# Favorite first lines



## Steerpike (Nov 9, 2017)

Of these, I like the Austen and Tolstoy best:

10 of Our Favorite First Lines in Literature

What are some of your favorite first lines?


----------



## DragonOfTheAerie (Nov 9, 2017)

I've never read Neuromancer, but I love the first line. It makes me want to read it...which I guess is the idea.


----------



## Steerpike (Nov 9, 2017)

DragonOfTheAerie said:


> I've never read Neuromancer, but I love the first line. It makes me want to read it...which I guess is the idea.



It’s good.


----------



## FifthView (Nov 9, 2017)

Yeah, the line from Neuromancer is great. I also like the line from 1984, a little more.  Also, the Jekyll and Hyde and Pride and Prejudice first lines. And Anna Karenina. Probably those last three in that order.


----------



## CupofJoe (Nov 10, 2017)

My trio...
In a hole in the ground there lived a hobbit. JRR Tolkien, The Hobbit
It was the best of times, it was the worst of times.  Charles Dickens, A Tale of Two Cities
The past is a foreign country: they do things differently there. LP Hartley The Go-Between
I've read the first two but I really love the last one.
But I  think the beginning of 1984 is just about the best fourteen words ever...


----------



## Heliotrope (Nov 10, 2017)

_The thing was: _
- Galapagos, Kurt Vonnegut.

Vonnegut has such a great narrative voice. I just love it. Just another night at the pub drinking beers with Kurt.
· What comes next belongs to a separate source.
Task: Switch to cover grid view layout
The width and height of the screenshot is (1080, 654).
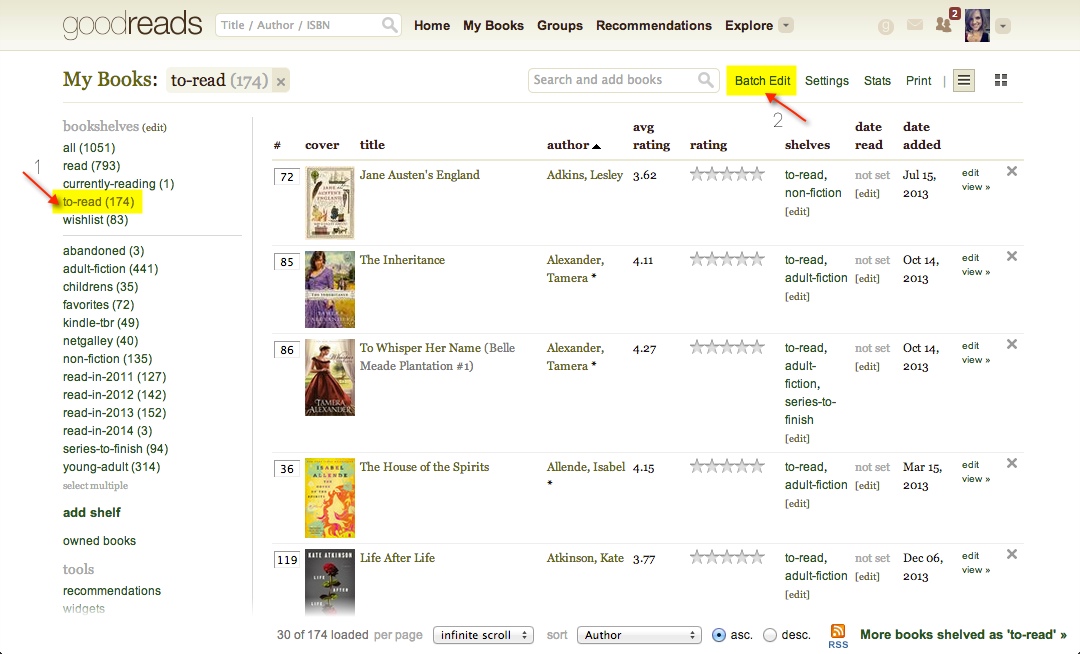Action: tap(1000, 79)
_There was a boy called Eustace Clarence Scrubb, and he almost deserved it. _
- Voyage of the Dawn Treader, C.S. Lewis

_When Andy was only two weeks old she tumbled from the sky, unannounced, onto the bark mulch pile Mrs. Perkins was digging to protect her marigolds. _

- Treasure of Sorrows, by.... Me. Lol. ( I like it  Don't judge me).


----------



## FifthView (Nov 10, 2017)

Heliotrope said:


> _When Andy was only two weeks old she tumbled from the sky, annanouced, onto the bark mulch pile Mrs. Perkins was digging to protect her marigolds. _
> 
> - Treasure of Sorrows, by.... Me. Lol. ( I like it  Don't judge me).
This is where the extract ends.